Roughly the size of a small house, a nearly 1,000 square-foot, animated home will unfold from a semi-tractor truck at the Hinesville Lowe’s Saturday  to create a replica of a living room, kitchen, bathroom, bedroom and backyard.
The goal is to teach children home safety. And children and parents become “safety rangers” as they join a quest with tour guides and Rover, the Great Safety Adventure’s Home Safety Hound, to search the house in an effort to locate common safety hazards.
The Great Safety Adventure concentrates on five safety risk areas: (1) slips and falls; (2) poisonings; (3) fires and burns; (4) choking/suffocation and (5) drowning. Unintentional injuries at home result in an average of nearly 20,000 deaths and 21 million medical visits each year.
The Great Safety Adventure was created and launched in 1999 by the Home Safety Council to help create safer homes. Since 1999, the exhibit has reached nearly 750,000 children and parents.

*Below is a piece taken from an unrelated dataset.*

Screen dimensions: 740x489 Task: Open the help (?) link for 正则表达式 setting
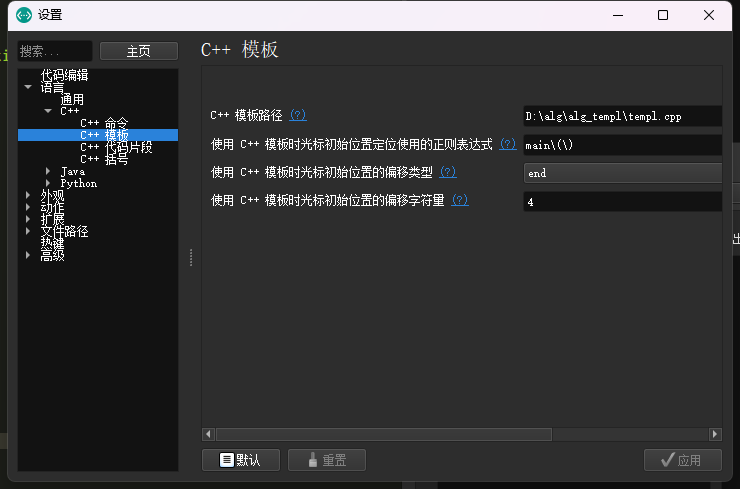click(x=507, y=144)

Currently, there are two exhibits traveling across the country making stops in more than 50 towns.
The Great Safety Adventure, sponsored by Lowe’s, also reaches children through www.homesafetycouncil.org, the Home Safety Council’s Web site.
Children and parents can also navigate through CodeRedRover.org Web pages, an interactive safety tool for children, offering games, activities, safety checklists and tips. Led by Rover, the award-winning site provides home safety lessons that teachers can share in class and children can access at home.
The Home Safety Council is the only national nonprofit organization solely dedicated to preventing home related injuries that result in nearly 20,000 deaths and 21 million medical visits on average each year.